Go line by line through the entries below and count those containing the string "computer"; give only the count.

DATA FOR REVIEW.

---*---

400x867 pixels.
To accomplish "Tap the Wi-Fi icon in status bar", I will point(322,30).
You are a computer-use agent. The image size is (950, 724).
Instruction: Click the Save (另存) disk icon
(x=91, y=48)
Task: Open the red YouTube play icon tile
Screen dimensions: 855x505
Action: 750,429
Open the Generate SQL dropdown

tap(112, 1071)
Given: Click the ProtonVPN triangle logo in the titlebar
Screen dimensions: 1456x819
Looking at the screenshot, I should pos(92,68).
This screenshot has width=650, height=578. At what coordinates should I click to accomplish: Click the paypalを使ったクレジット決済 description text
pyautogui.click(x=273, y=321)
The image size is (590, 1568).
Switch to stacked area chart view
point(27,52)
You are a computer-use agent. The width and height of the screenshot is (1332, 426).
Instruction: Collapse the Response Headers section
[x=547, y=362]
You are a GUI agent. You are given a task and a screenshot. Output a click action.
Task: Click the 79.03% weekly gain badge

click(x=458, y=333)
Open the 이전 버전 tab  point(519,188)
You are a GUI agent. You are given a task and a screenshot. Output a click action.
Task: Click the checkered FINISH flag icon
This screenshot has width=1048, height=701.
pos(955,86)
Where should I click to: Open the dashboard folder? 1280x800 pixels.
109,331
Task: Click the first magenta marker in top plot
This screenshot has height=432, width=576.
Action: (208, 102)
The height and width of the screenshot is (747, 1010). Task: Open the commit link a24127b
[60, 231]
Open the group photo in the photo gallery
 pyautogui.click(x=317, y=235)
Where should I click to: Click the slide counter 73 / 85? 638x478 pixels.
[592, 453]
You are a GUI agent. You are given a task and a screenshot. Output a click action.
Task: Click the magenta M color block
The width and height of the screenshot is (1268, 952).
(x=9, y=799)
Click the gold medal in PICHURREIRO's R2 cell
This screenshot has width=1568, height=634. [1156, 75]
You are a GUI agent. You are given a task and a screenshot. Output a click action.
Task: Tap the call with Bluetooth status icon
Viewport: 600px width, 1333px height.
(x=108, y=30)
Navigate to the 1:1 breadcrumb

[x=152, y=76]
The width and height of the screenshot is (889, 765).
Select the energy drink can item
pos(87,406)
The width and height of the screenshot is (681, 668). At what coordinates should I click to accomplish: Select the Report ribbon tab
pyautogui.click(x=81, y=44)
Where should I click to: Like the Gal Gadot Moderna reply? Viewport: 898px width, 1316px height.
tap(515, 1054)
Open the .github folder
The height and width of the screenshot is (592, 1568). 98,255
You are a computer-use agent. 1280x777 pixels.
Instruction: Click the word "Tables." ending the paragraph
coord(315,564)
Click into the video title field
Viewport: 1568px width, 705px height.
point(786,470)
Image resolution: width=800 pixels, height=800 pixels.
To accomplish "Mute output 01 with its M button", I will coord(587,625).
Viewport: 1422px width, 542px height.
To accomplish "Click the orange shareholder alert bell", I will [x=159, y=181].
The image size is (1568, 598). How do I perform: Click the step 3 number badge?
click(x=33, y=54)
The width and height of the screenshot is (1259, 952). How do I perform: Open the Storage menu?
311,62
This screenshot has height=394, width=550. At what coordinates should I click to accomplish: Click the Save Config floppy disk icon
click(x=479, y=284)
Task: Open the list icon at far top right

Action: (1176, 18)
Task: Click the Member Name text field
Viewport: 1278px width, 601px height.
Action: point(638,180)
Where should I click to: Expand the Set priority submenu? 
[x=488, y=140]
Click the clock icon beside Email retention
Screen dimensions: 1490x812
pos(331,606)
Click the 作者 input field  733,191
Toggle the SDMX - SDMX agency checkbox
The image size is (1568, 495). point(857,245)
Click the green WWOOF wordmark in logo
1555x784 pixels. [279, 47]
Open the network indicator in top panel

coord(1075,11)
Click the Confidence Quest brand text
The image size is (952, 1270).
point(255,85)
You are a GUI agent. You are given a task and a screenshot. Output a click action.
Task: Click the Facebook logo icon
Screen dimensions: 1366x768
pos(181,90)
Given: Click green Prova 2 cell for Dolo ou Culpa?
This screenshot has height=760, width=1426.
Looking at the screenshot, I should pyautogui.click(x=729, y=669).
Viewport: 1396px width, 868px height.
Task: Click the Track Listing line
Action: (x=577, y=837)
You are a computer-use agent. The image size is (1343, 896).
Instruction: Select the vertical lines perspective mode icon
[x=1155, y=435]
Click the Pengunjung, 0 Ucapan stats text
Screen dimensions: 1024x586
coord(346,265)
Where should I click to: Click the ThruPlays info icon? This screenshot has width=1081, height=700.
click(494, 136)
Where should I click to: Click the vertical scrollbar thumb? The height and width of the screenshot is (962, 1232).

---*---

ANSWER SECTION. 4